The groundhog may have said we’ve got another six weeks of winter on the way, but many parts of the United States are experiencing unseasonably warm temperatures already. With the wild temperature swings that can sometimes come at this time of year, it can be hard to get your body adjusted to running at any given temperature. Before you know it, though, warmer weather will be here to stay. If you typically have a hard time when the mercury rises, these simple tips might help your running sail into spring more smoothly.
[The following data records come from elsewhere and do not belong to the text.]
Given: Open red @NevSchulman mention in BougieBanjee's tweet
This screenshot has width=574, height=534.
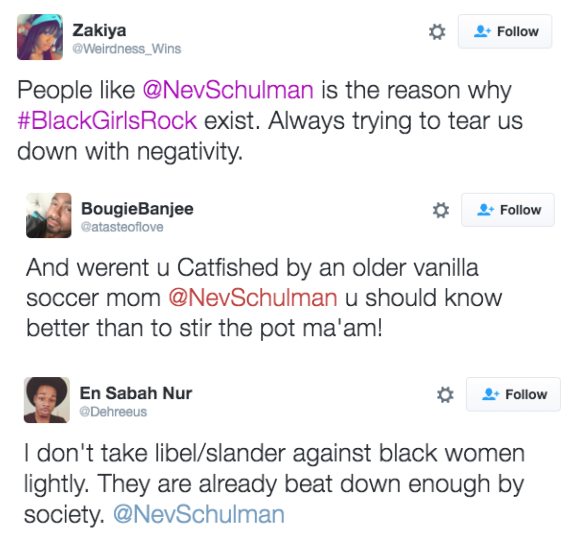Looking at the screenshot, I should (x=253, y=297).
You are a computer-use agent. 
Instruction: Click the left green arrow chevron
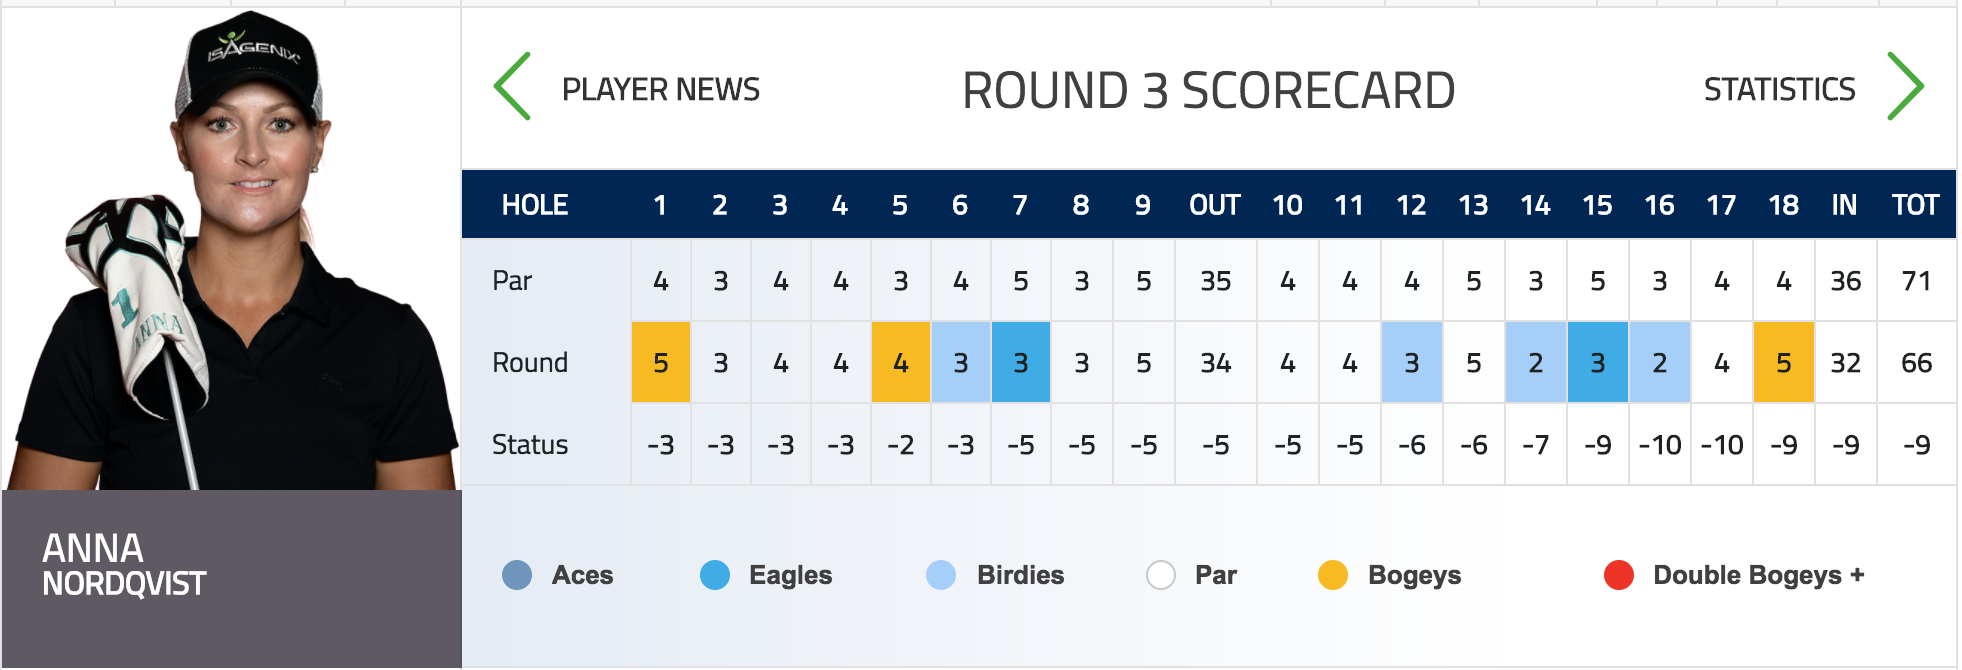point(513,87)
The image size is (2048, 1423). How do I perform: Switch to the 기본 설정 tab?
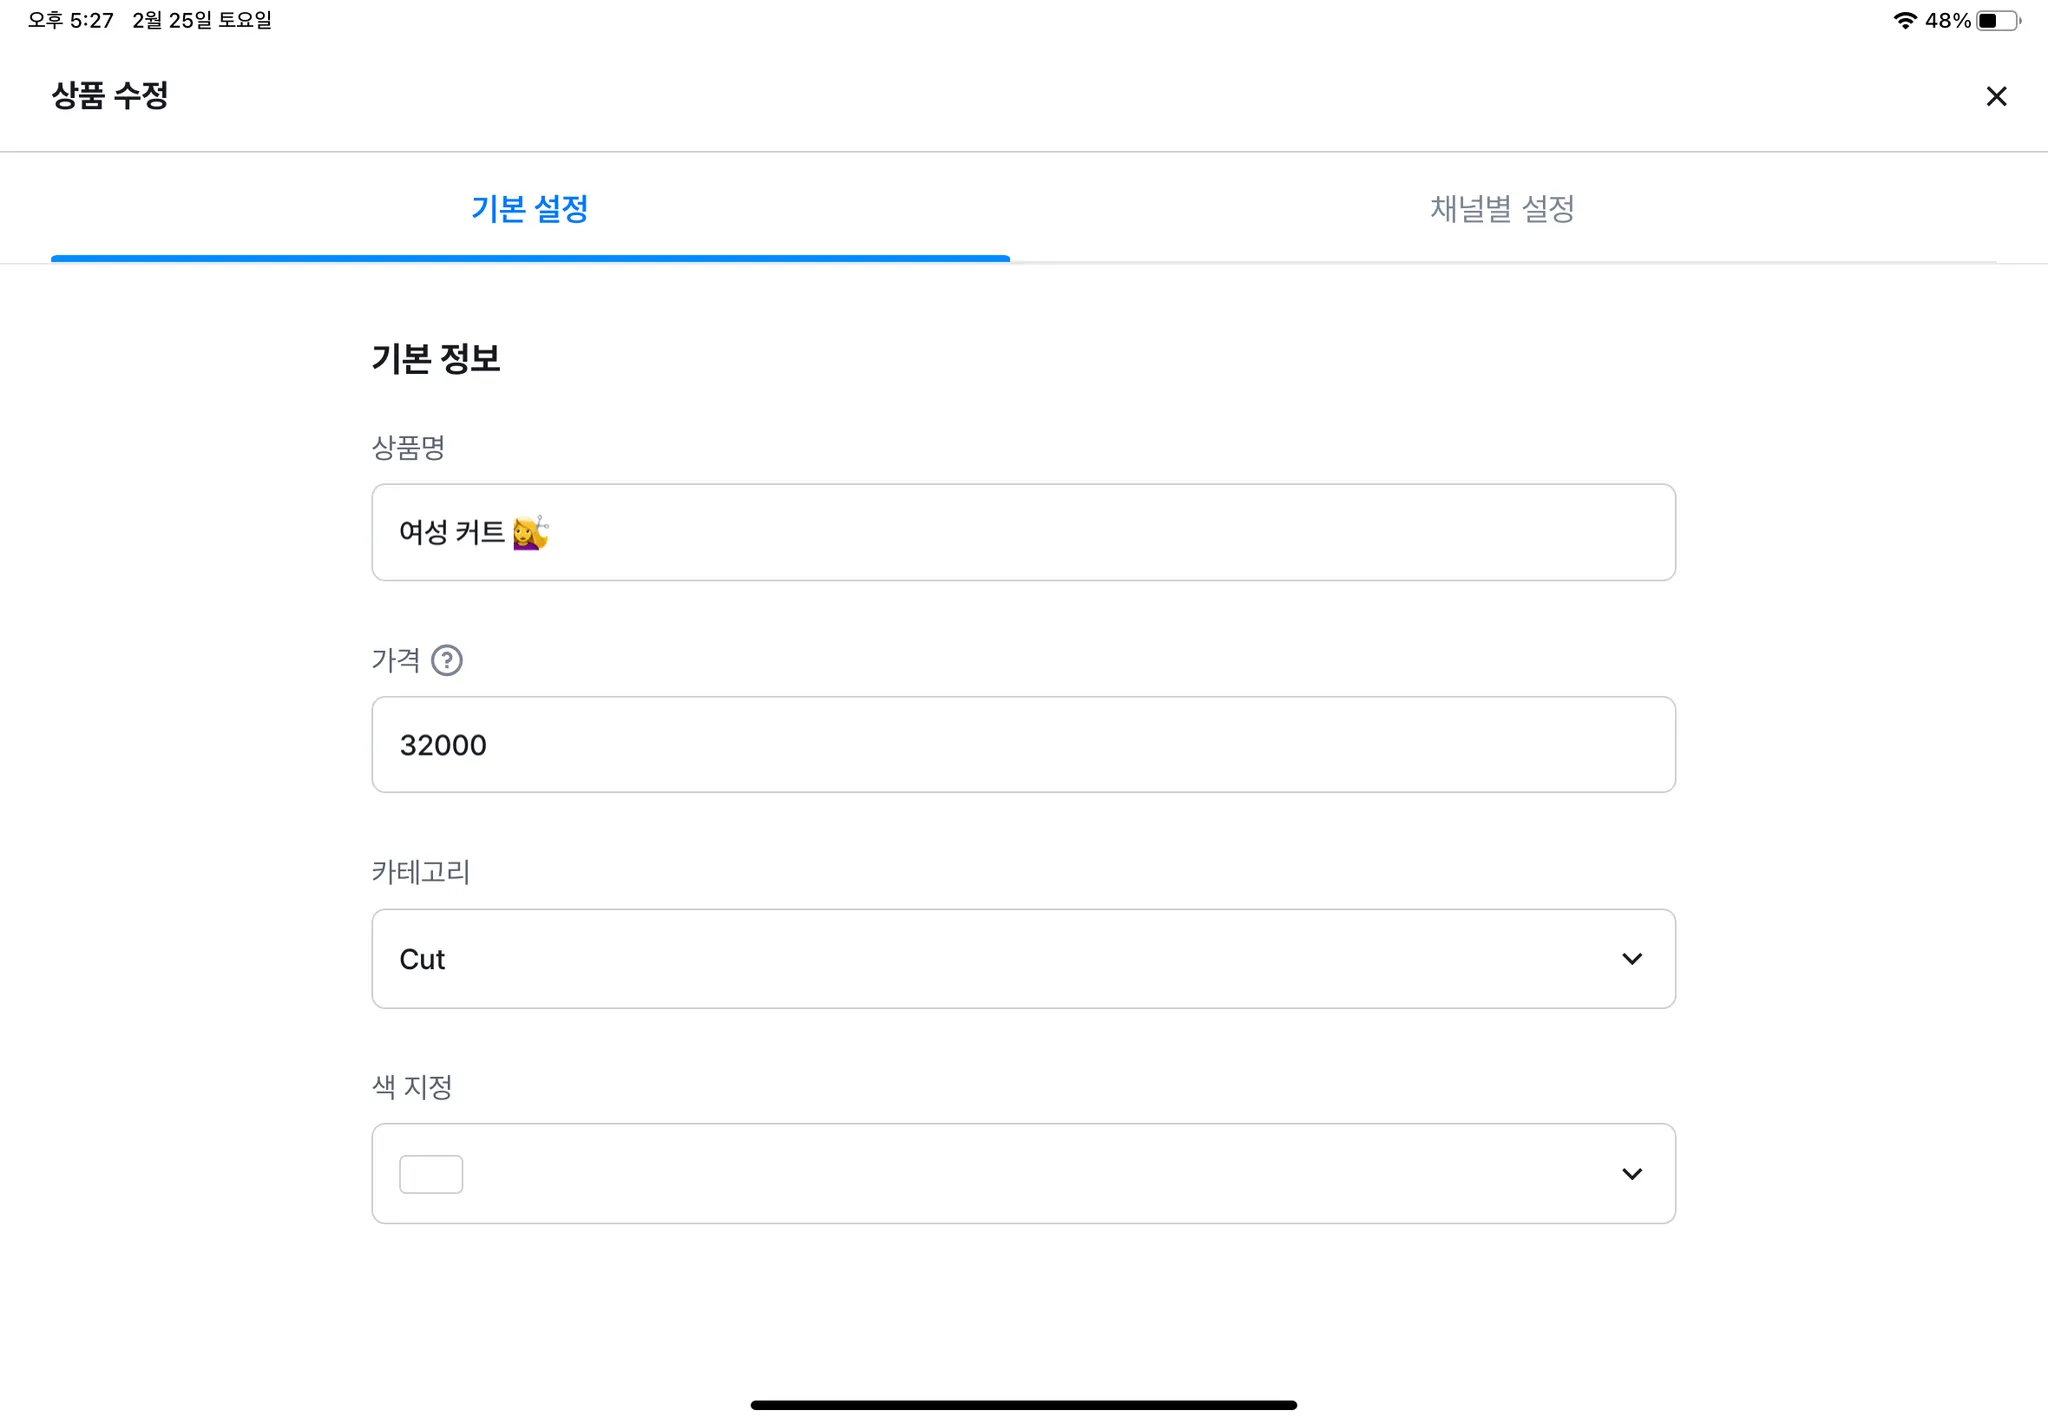[x=530, y=209]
  1. Layer up: The rapidly changing temperatures at this time of year can leave you miserable on the run if you’re not appropriately dressed. With the mornings often freezing and the temperatures increasing rapidly as the sun comes up, it’s possible to experience a 30-degree temperature swing during your long runs. I like to plan to run a warm-up mile or two near my car and then ditch my outerwear in my car before continuing on. Other runners wear a range of light layers, while some people simply dress for the warmest hour of their run and try not to freeze beforehand. Just resist the temptation to overdress and avoid overheating!
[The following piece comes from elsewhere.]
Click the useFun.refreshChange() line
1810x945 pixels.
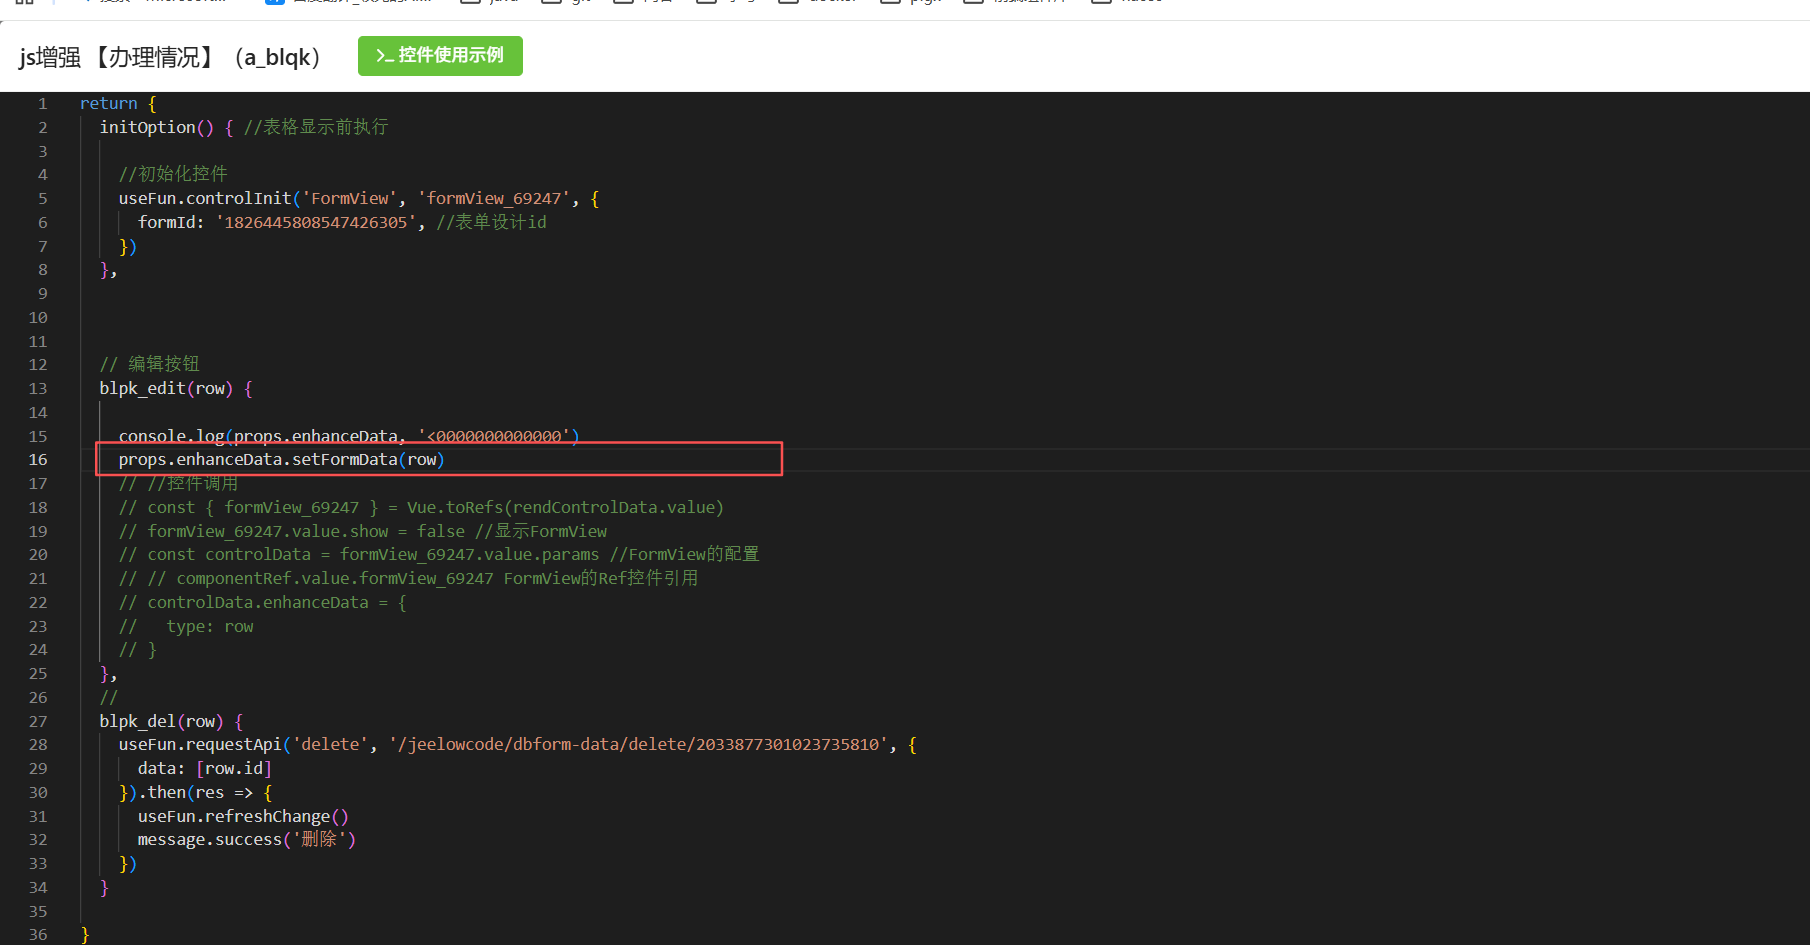click(x=243, y=817)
  2. Learn your heart rate zones. If you’re like me, you’ve probably found yourself flying along in the winter at paces you couldn’t dream of in the summer, accompanied by a low heartrate and a feeling of ease, only to be knocked down a peg when the temperatures warm up. It takes time for our bodies to acclimate to warmer weather. It’s helpful to learn your heart rate zones (tips can be found here) and adjust your pace accordingly while your body gets used to the heat. Run smart and you’ll be running fast again in no time!
  3. Hydrate appropriately. Many runners only take hydration seriously during the summer, when the weather is hot and (depending on the area) humid. As the weather heats up in the spring, though, the air is often still dry, meaning dehydration is accelerated without being as obvious. You’ll want to increase your fluid intake over your winter levels to support your body as it works harder in the warmer weather.
  4. Plan accordingly. One of the most challenging aspects of training for a spring goal race is how different training conditions can be from race conditions. After running all winter, your body is used to cold weather and may not be prepared for the surprise warmer weather that can happen in spring. Avoid a bad race day by making sure your long runs mirror race conditions to the extent possible. If you’re running a race later in the spring (such as May) or in a warm climate, consider doing a portion of your long run in the middle of the day, or during the warmest part of the day. If it’s cold where you live no matter what time of day, hop on the treadmill for a portion of your run. Early spring races are likely to be cold, so run early in the morning or later at night!
  5. Have fun! If you don’t love running in the heat, the change in seasons may not be welcome at this time of year. Still, there are new things to see on the run – blossoming flowers, new leaves on the trees – and of course, the joy of Daylight Savings Time! Have fun and enjoy it. After all, spring only comes once a year, and soon, we’ll all be sweating our way through the summer!